December 13, 2005

WHEN IDEOLOGY TRUMPS REALITY (via Gene Brown):

The Panic Over Iraq: What they're really afraid of is American success. (NORMAN PODHORETZ, December 12, 2005, Opinion Journal)

In Iraq today...and in the Middle East as a whole, a successful outcome is staring us in the face. Clearly, then, the panic over Iraq--which expresses itself in increasingly frenzied calls for the withdrawal of our forces--cannot have been caused by the prospect of defeat. On the contrary, my twofold guess is that the real fear behind it is not that we are losing but that we are winning, and that what has catalyzed this fear into a genuine panic is the realization that the chances of pulling off the proverbial feat of snatching an American defeat from the jaws of victory are rapidly running out.

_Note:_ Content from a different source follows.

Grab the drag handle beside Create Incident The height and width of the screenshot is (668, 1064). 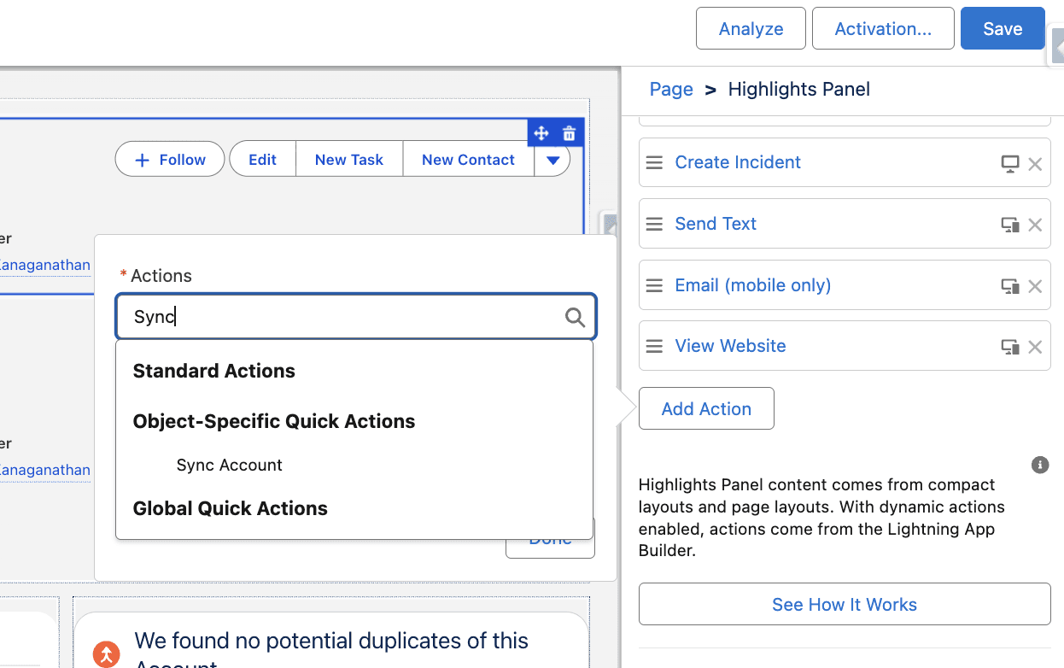[x=654, y=162]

Of course, to anyone who relies entirely or largely on the mainstream media for information, it will come as a great surprise to hear that we are winning in Iraq. Winning? Militarily? How can we be winning militarily when, day after day, the only thing of any importance going on in that country is suicide bombings and car bombings? When neither our own troops nor the Iraqi forces we have been training are able to stop the "insurgents" from scoring higher and higher body counts? When every serious military move we make against the strongholds of these dedicated and ruthless adversaries is met with "fierce resistance"? When, for every one of them we manage to kill, two more seem to pop up?

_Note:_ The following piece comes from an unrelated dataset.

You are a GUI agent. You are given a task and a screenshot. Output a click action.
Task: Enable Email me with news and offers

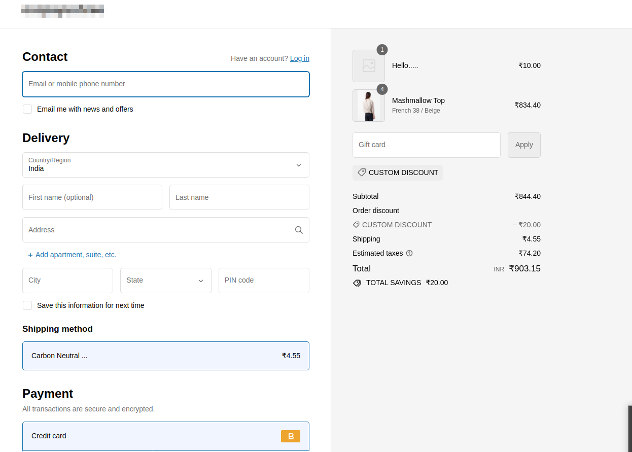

Winning? Politically? How can we be winning politically when the very purpose for which we allegedly invaded Iraq has been unmasked as a chimera? When every step we force the Iraqis to take toward democratization is accompanied by angry sectarian strife between Shiites and Sunnis and between Arabs and Kurds? When our clumsy efforts to bring the Sunnis into the political process have hardly made a dent in their support for the insurgency? When the end result is less likely to be the stable democratic regime we supposedly went there to establish than a civil war followed by the breakup of Iraq into three separate countries?

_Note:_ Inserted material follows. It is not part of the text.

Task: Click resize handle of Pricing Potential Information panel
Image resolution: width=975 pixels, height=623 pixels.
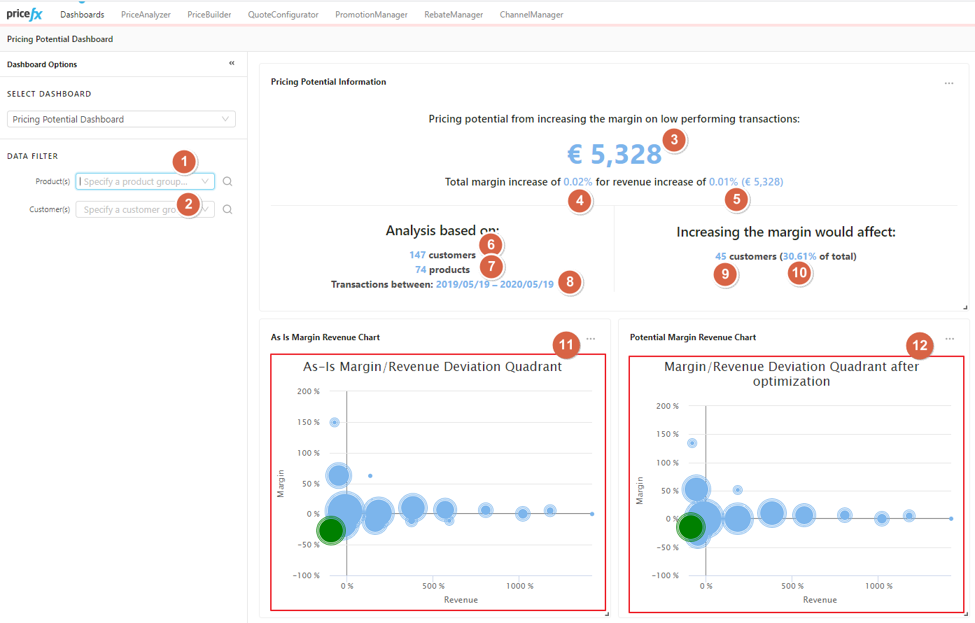Action: click(965, 307)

There has been one great exception to this relentless drumbeat of bad news. It occurred in January 2005, in the coverage of the first election in liberated Iraq. To the astonishment of practically everyone in the world, more than eight million Iraqis came out to vote on election day even though the Islamofascist terrorists had threatened to slaughter them if they did. This very astonishment was a measure of how false an impression had been created of the state of affairs in Iraq. No one fed by the mainstream media could have had the slightest inkling that these eight million people were actually there, so invisible had they been to reporters who spent all their time interviewing the discontented Iraqi man-in-the-street and to cameras seemingly incapable of focusing on anything but carnage and rubble.

But the mainstream media soon recovered from the shock.


It's that imperviousness to reality that leaves them so confused by the optimism Iraqis express in this recent spate of opinion polls as well.

Posted by Orrin Judd at December 13, 2005 7:58 AM
Comments

Left Dems hold a quasi-religious belief that the U.S MUST lose any war that it needs to win. This belief is expressed quite eloquently in Mr. Dean's comment about winning in Iraq as not a 'bad idea',but a 'wrong(!)idea'.

paraphrasing: "You're not allowed to think that way!"

I cannot imagine that the voters will not punish such a departure from, well, reality.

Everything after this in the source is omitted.